## WHAT TO PRODUCE
Whichever lines of the entries hold the word "height" should be identified and copied.

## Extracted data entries
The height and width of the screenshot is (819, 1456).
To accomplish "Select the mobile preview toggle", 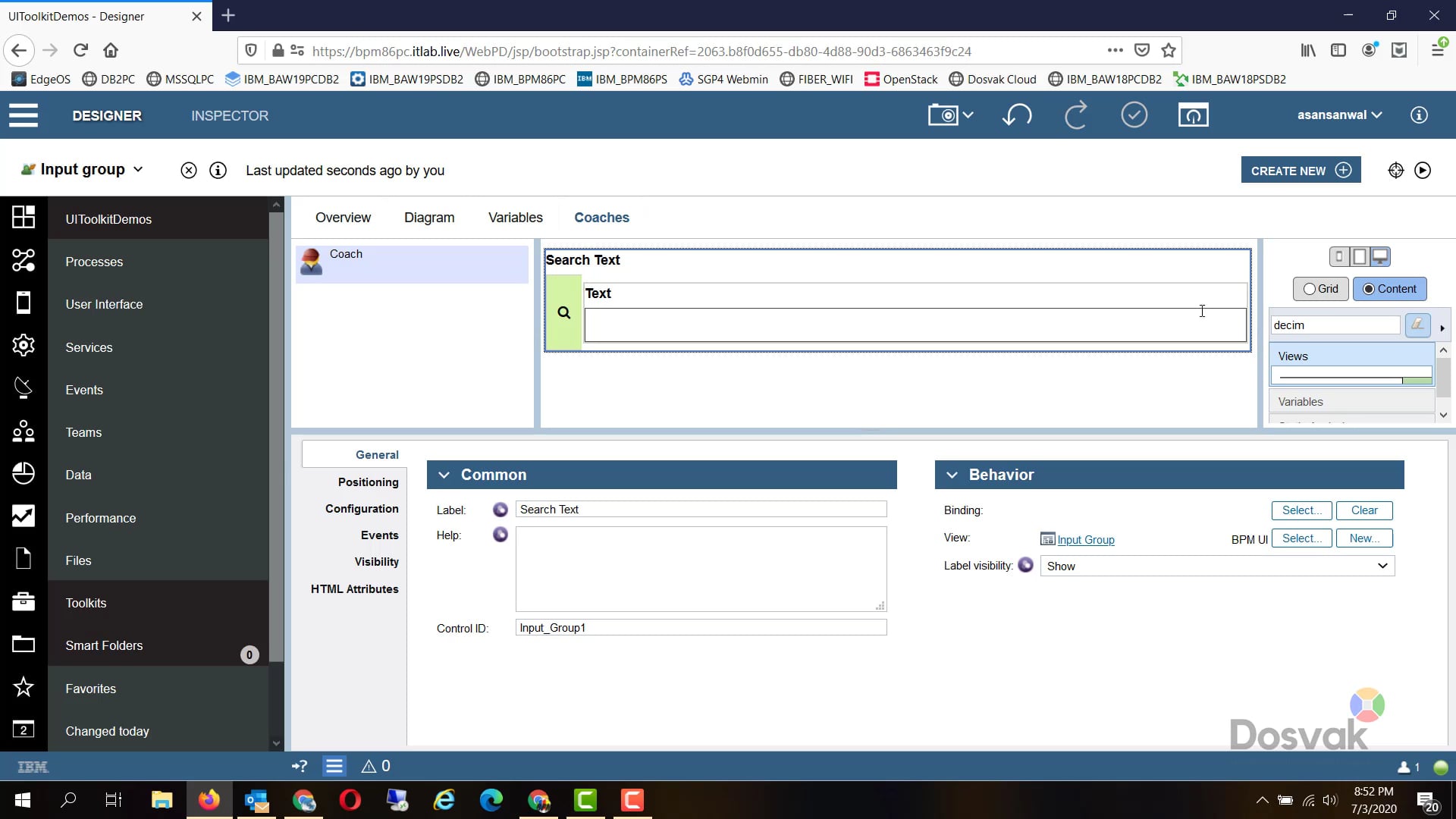I will 1338,256.
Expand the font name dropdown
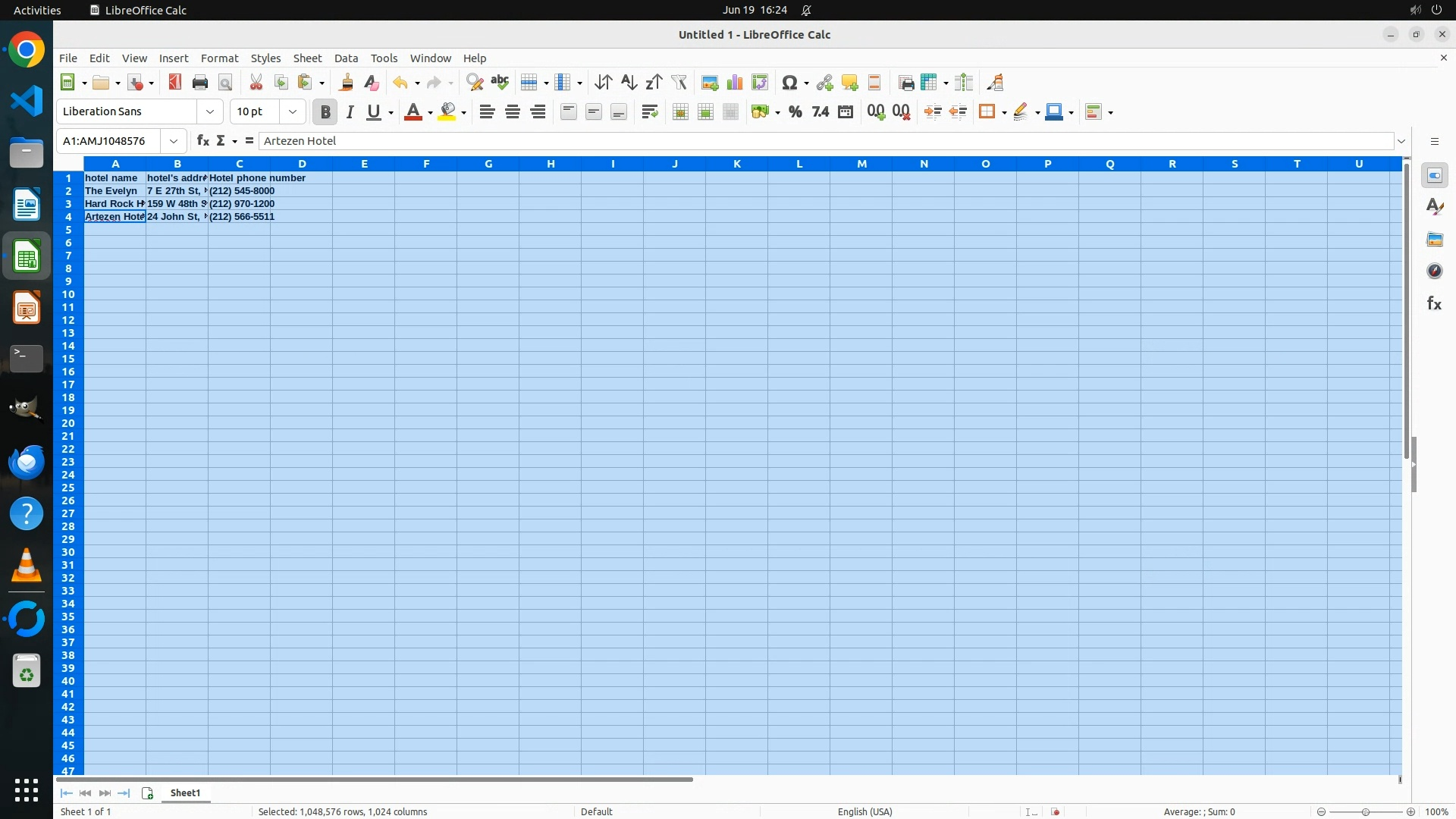The image size is (1456, 819). [x=210, y=112]
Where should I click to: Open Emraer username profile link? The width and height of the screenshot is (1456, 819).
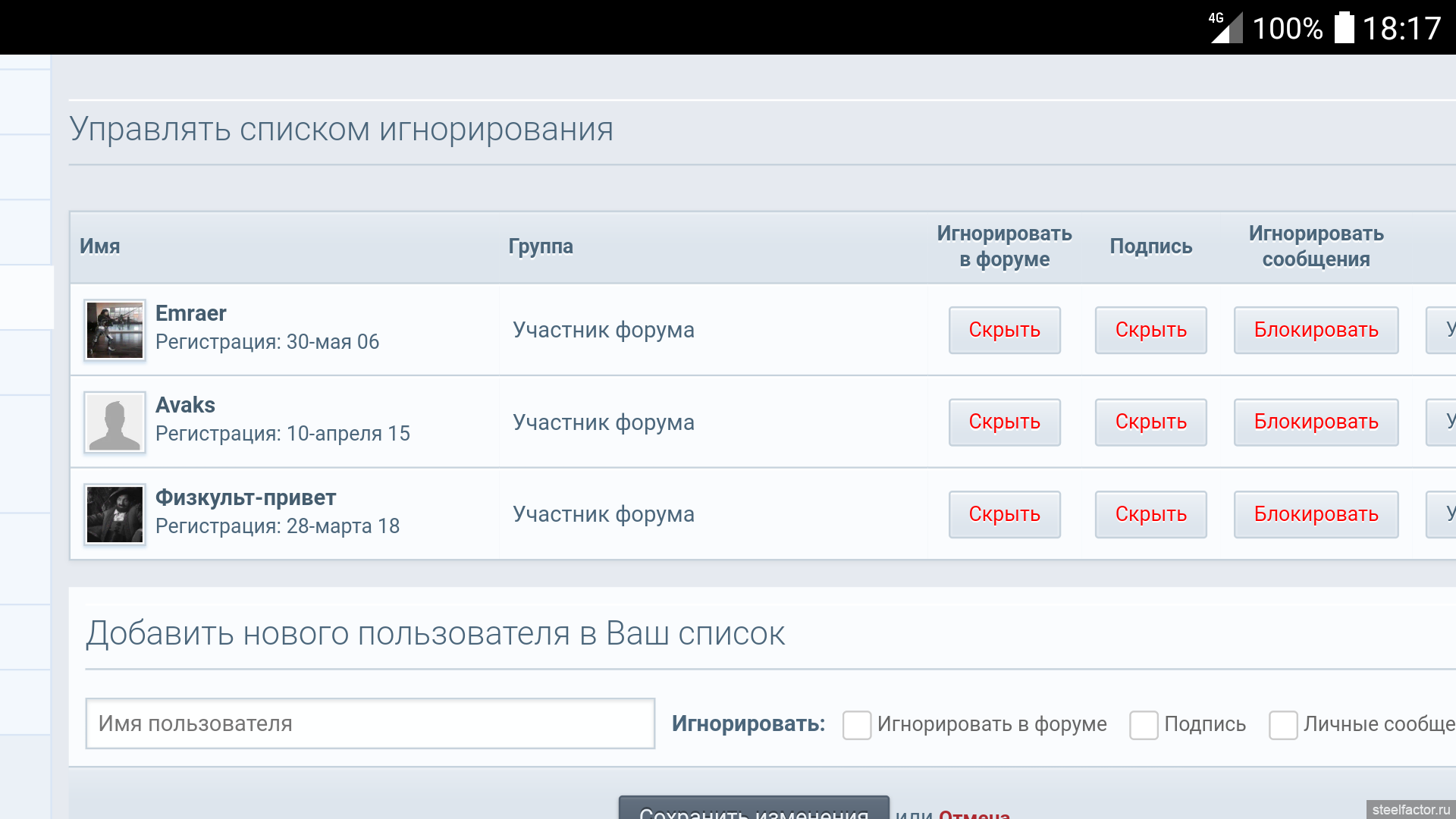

## REPLY
The height and width of the screenshot is (819, 1456).
Where should I click to: Open Emraer username profile link? The width and height of the screenshot is (1456, 819).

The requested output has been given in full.